For the entries below, repeat exactly each line starting with the one that contains "Jungle & tropische natuur (561, 1927)" and going on through the one that contains "0152024288 (250, 2440)", and no others.
#### Entries supplied
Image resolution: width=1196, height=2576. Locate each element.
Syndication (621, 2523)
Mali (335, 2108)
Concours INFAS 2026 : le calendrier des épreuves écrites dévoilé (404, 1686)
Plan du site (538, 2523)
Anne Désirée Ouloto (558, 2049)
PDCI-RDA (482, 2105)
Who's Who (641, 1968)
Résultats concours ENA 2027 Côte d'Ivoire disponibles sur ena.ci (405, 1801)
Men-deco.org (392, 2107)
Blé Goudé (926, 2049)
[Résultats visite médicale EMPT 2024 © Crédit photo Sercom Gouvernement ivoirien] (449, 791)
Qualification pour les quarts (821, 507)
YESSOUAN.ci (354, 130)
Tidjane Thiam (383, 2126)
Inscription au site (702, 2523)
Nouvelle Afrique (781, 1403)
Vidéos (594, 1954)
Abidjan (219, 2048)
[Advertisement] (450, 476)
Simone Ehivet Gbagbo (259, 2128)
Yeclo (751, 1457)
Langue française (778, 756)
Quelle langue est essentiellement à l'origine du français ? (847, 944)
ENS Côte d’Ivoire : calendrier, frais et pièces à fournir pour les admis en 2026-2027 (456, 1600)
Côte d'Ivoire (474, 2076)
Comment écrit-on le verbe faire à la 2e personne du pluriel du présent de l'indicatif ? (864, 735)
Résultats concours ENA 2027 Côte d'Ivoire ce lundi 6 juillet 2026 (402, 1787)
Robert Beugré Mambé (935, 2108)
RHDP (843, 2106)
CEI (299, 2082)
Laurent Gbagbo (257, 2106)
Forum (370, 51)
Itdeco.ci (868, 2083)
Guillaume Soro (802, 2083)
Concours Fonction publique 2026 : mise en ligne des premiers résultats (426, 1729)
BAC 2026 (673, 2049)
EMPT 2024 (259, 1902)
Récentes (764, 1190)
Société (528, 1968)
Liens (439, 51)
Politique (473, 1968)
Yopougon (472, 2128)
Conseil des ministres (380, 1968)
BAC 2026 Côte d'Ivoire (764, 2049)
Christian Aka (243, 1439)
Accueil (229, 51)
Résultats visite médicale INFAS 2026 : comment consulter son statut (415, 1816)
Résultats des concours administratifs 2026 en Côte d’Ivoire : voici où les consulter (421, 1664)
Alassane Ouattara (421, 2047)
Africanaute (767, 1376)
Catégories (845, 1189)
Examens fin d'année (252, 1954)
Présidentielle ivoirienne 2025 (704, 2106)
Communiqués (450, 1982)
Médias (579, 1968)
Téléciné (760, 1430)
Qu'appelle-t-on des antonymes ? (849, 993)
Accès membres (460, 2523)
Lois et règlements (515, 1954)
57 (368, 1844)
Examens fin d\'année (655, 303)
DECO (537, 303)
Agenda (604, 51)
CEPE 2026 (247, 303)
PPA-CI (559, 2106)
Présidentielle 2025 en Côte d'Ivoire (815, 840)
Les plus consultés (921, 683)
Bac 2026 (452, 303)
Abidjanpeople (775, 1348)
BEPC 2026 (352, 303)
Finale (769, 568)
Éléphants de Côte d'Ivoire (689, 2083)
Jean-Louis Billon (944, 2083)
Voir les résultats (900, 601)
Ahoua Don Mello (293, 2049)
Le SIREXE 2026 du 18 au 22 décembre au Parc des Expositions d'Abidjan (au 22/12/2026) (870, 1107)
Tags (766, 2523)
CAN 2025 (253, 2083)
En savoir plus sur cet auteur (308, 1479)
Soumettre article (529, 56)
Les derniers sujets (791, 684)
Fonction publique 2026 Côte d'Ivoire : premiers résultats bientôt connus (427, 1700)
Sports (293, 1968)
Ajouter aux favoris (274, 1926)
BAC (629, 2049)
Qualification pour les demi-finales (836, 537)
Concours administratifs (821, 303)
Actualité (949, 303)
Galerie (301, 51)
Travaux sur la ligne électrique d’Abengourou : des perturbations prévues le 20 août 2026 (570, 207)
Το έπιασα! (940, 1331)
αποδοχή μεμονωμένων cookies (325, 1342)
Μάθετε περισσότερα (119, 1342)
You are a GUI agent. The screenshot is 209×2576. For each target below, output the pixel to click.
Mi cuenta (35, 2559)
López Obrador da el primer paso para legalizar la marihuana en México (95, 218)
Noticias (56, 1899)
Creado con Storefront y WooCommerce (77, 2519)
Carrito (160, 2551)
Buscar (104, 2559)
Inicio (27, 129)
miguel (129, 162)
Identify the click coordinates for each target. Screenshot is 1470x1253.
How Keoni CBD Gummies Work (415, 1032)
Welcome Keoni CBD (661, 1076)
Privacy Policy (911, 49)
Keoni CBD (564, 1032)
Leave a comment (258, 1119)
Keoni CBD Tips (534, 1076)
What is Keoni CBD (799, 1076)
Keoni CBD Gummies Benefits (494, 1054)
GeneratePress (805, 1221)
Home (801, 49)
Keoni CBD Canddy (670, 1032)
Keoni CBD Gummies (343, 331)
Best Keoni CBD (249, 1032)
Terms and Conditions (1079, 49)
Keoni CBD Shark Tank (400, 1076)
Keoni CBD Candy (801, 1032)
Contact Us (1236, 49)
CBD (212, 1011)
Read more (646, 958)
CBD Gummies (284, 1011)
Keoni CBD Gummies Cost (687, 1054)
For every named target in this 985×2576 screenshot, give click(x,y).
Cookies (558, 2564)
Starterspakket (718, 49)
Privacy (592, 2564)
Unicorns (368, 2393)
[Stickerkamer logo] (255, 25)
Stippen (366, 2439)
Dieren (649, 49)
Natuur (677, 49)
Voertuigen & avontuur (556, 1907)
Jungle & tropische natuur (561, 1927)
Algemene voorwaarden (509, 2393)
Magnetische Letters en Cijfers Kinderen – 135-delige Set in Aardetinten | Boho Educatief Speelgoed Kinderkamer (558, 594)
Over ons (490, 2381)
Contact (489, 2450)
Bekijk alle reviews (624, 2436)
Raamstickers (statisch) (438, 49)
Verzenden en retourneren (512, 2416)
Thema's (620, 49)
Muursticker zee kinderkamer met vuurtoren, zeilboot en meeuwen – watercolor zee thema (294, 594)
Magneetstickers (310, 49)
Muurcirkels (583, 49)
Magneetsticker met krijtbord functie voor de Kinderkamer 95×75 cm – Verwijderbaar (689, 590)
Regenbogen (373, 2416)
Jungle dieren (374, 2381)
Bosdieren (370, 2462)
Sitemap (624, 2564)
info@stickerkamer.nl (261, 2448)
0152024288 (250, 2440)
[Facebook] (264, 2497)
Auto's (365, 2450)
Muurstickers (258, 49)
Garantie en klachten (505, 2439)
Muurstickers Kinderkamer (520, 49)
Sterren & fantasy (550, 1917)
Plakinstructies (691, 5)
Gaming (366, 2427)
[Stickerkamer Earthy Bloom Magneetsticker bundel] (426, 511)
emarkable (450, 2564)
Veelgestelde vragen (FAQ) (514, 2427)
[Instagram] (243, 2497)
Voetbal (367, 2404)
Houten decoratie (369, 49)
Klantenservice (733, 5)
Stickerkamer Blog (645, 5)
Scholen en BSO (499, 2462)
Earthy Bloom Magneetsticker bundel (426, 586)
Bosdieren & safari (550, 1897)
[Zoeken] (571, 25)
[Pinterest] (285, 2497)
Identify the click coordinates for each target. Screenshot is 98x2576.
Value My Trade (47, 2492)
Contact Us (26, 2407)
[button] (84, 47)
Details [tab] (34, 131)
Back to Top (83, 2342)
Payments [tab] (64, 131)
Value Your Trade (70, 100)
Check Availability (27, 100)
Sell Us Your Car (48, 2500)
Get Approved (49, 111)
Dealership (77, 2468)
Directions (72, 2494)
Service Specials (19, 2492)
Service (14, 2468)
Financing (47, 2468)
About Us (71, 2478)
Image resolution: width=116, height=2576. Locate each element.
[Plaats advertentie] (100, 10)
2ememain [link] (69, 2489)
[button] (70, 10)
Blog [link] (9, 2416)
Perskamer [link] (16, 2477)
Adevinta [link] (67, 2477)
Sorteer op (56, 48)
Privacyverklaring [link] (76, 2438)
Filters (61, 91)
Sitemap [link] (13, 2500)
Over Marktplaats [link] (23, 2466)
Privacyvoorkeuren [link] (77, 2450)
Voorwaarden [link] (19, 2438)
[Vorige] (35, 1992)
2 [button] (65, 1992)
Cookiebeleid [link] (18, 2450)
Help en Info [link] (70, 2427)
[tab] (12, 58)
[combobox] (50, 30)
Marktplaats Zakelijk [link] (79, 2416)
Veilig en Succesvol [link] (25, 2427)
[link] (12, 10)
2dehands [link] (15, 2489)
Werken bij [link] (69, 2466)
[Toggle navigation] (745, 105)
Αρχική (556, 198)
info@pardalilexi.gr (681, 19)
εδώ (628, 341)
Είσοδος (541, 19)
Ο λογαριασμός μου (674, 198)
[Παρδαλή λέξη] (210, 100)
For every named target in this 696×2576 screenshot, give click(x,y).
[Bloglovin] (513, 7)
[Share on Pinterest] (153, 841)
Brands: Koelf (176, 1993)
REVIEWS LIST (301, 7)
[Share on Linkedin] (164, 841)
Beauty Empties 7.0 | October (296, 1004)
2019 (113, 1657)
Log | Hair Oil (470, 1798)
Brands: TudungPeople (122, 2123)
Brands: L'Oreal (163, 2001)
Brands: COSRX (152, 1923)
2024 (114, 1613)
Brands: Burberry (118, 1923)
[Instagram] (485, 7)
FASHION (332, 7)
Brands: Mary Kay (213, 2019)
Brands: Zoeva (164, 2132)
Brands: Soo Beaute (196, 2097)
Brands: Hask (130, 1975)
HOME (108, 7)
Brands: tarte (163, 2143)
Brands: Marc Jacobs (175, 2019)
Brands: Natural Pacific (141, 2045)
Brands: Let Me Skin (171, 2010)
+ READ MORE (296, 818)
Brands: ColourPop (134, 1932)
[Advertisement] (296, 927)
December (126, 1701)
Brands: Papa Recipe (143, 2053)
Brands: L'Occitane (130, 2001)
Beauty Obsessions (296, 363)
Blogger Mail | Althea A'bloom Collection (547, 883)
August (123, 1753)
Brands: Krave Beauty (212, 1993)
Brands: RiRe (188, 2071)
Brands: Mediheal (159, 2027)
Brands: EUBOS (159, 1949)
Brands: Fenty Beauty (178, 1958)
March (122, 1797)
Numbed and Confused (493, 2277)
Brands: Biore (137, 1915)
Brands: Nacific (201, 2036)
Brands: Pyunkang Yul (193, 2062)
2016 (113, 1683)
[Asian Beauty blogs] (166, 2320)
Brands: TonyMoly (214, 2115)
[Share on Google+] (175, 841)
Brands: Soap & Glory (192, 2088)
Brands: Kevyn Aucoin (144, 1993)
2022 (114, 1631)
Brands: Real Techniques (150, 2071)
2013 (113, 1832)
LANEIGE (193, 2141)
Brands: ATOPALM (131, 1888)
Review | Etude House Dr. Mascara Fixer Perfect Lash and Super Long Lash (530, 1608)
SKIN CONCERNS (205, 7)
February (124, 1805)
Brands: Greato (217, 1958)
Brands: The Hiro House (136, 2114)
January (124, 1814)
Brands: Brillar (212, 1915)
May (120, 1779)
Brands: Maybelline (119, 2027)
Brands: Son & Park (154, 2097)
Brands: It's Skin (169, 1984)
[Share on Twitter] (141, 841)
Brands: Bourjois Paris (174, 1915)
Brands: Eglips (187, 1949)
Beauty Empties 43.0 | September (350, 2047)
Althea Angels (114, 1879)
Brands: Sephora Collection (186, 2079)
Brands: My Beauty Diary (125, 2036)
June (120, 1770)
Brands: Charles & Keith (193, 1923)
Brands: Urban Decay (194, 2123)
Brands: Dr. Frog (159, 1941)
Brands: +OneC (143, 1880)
########
• **Written reply**
Jungle & tropische natuur (561, 1927)
Algemene voorwaarden (509, 2393)
Magnetische Letters en Cijfers Kinderen – 135-delige Set in Aardetinten | Boho Educatief Speelgoed Kinderkamer (558, 594)
Over ons (490, 2381)
Contact (489, 2450)
Bekijk alle reviews (624, 2436)
Raamstickers (statisch) (438, 49)
Verzenden en retourneren (512, 2416)
Thema's (620, 49)
Muursticker zee kinderkamer met vuurtoren, zeilboot en meeuwen – watercolor zee thema (294, 594)
Magneetstickers (310, 49)
Muurcirkels (583, 49)
Magneetsticker met krijtbord functie voor de Kinderkamer 95×75 cm – Verwijderbaar (689, 590)
Regenbogen (373, 2416)
Jungle dieren (374, 2381)
Bosdieren (370, 2462)
Sitemap (624, 2564)
info@stickerkamer.nl (261, 2448)
0152024288 (250, 2440)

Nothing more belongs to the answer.